Surveillance showed his vehicle parked outside Pryzbylska’s house late at night and in the early morning.

Mr Goode said: “She was interviewed twice in February and July 2016. She suggested the man was gay and they were not a couple. She did admit he was the father of her two children.

“In the second interview she provided a tenancy agreement which claimed to show he lived with his brother and not with her. She said he would come round to her address early in the morning to feed her fish.”

Pryzbylska, 38, pleaded guilty to two counts of benefit fraud. Philip Holden, defending, said Pryzbylska is working full-time, earns around £1,200 a month and is of previous good character.

Sentencing Pryzbylska to 20 months imprisonment, but suspending it for 12 months, Judge Lunt told the defendant that she was extremely fortunate not to be going directly to prison.

Judge Lunt said: “This is a lot of money, over £105,000, which you obtained over a period of five years. That’s about £20,000 per year. It was not frittered on high living or gambling.

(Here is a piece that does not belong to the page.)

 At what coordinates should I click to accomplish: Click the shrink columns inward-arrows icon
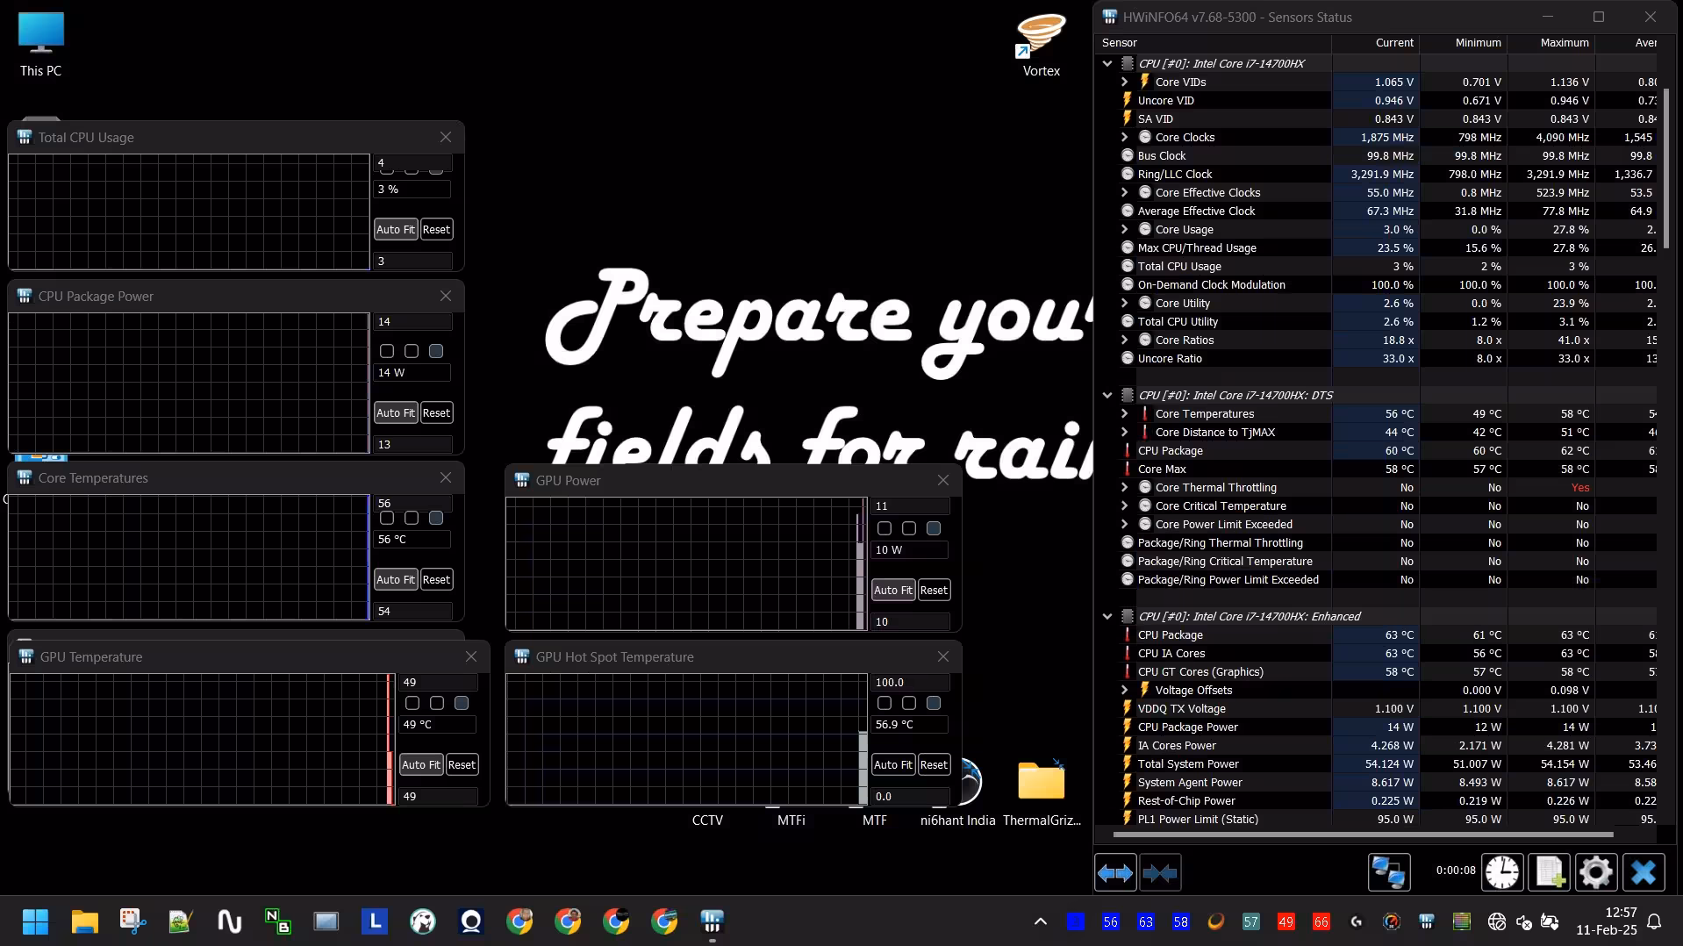pyautogui.click(x=1159, y=872)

“Your position has changed. It’s changed for the better. You do still have other debts. You are now working full-time. You’re earning your own money to look after your children. You have not claimed benefits, although you could have claimed some form of benefits while you were waiting for this case to come back before me.

“Anyone who steals this amount of money from the DWP should understand the only possible option is prison. It will be a lengthy sentence in prison. The difference in your case is you’re now earning your own income. You’re paying tax and you’re paying some money back. For those reasons I am prepared to make an exception in your case and suspended the prison sentence.”